The body’s dynamic temperature equilibrium is upheld by various systems, which naturally decline with age. 15 Aging diminishes skin temperature receptor sensitivity, reduces skeletal muscle heat production in cold environments, and accelerates heat dissipation due to decreased skin vascular elasticity, rendering elderly patients more susceptible to IH. Moreover, body fat serves as thermal insulation; higher fat content reduces temperature differences between the skin and the external environment, thereby maintaining normal body temperature. Individuals with lower BMI are thus more prone to IH. Baseline body temperature significantly impacts IH risk, correlating with core heat redistribution. Patients with lower baseline body temperature exhibit greater core skin temperature differences, leading to increased core heat redistribution and subsequent IH. Preoperative warming measures mitigate IH occurrence, while preoperative heart rate reflects the sympathetic nervous system’s regulation of blood flow to maintain body temperature. 16 Prolonged fasting results in inadequate calorie intake and reduced calorie conversion, leading to decreased body temperature. Low body temperature can cause coagulation dysfunction, increased intraoperative blood loss, and decreased body temperature during general anesthesia, resulting in peripheral vasodilation, accelerated heat dissipation, and subsequent hypothermia. 17
Conclusion
The predictive model developed in this study demonstrates good accuracy and discriminative ability, serving as a reference for personalized IH prevention. However, being a single-center study limited to patients in our hospital, it may suffer from sample selection bias due to its relatively small sample size. Future research will involve multicenter collaboration, expanded sample sizes, incorporation of additional variables, and ongoing optimization of the predictive model for intraoperative hypothermia risk in such patients.
Footnotes
Abbreviations
ASA: American Society of Anesthesiologists; AUC: Area under the curve; BBT: Basal body temperature; BMI: Body mass index; IH: Intraoperative hypothermia; Non-IH: Non-intraoperative hypothermia; ROC: Receiver operating characteristic.
Acknowledgments
The authors appreciate the helpful technical assistance provided by the staff of the Orthopedics Department of Dongtai People’s Hospital.
Authors’ Contribution
YC: Conceptualization, project administration, data curation, formal analysis, investigation, methodology, software, writing—original draft; JZ: Conceptualization, formal analysis, methodology, supervision, writing—review & editing.
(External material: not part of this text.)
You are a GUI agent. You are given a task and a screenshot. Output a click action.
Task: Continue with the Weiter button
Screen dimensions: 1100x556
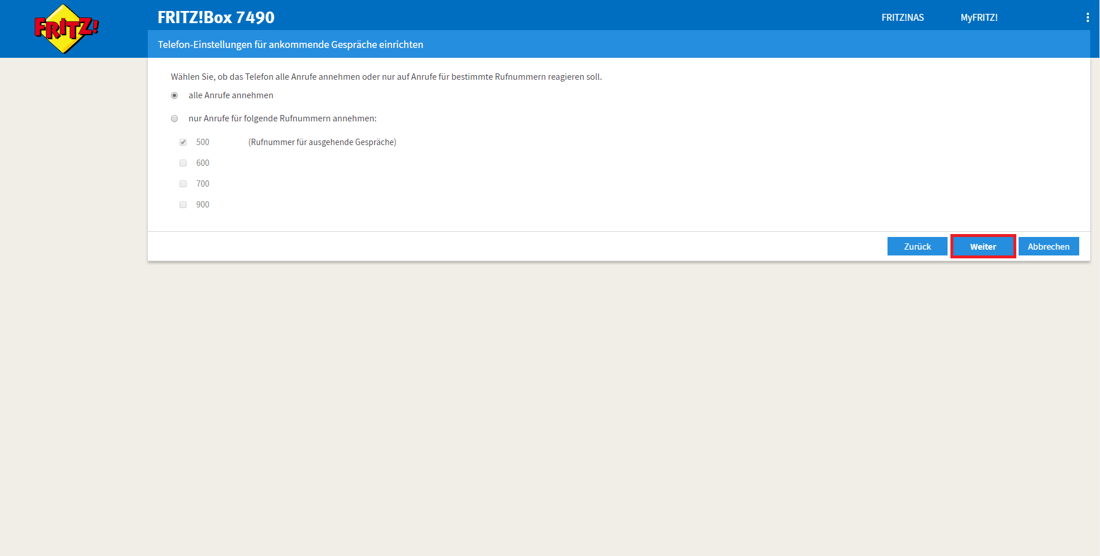[983, 246]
Declaration of Conflicting Interests
The authors declare no potential conflicts of interest with respect to the research, authorship, and/or publication of this article.
Ethical Approval
This study was approved by the Human Ethics Committee of Dongtai People’s Hospital (Approval No. 22-117). This study was conducted in accordance with the guidelines of the International Medical Journal Editorial Board and the Helsinki Declaration.
Funding
The authors received no financial support for the research, authorship, and/or publication of this article.
Informed Consent
Due to the retrospective nature of this study, each patient’s consent to withdraw was obtained, and detailed information can be found on our hospital’s bulletin board.